**Work to be completed**. Write out, from the entries below, exactly the lines that run between the lines holding "Given: Open the 0 reviews link" and "Image resolution: width=1000", inclusive, and stop there.

**Provided data**.
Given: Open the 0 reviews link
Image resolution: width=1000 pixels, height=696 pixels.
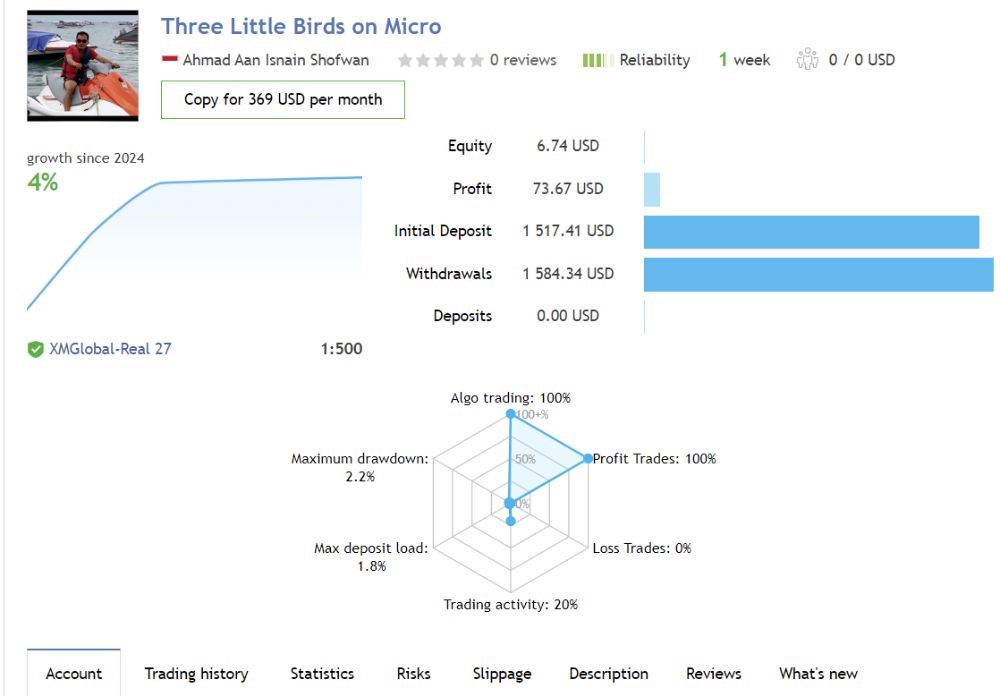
* * *
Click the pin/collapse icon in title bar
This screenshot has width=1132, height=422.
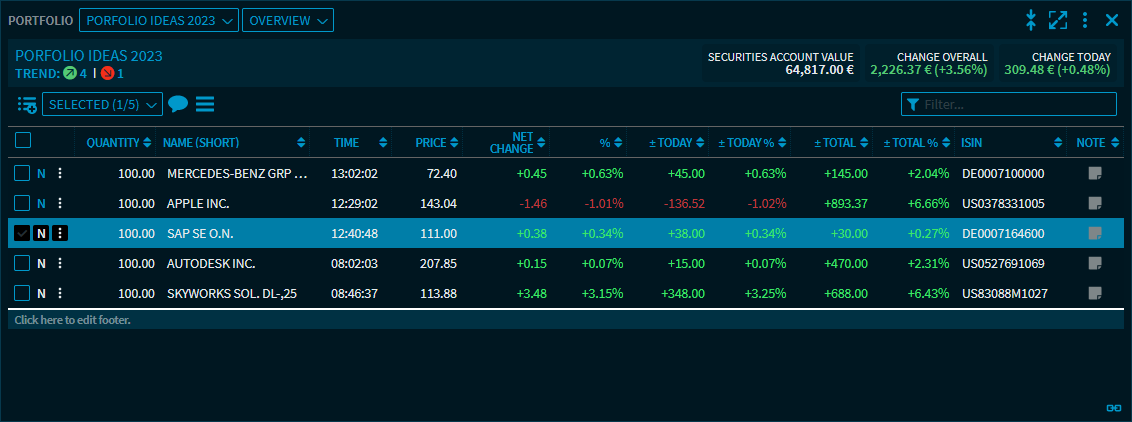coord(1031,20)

**Written answer**.
Given: Open the 0 reviews link
Image resolution: width=1000 pixels, height=696 pixels.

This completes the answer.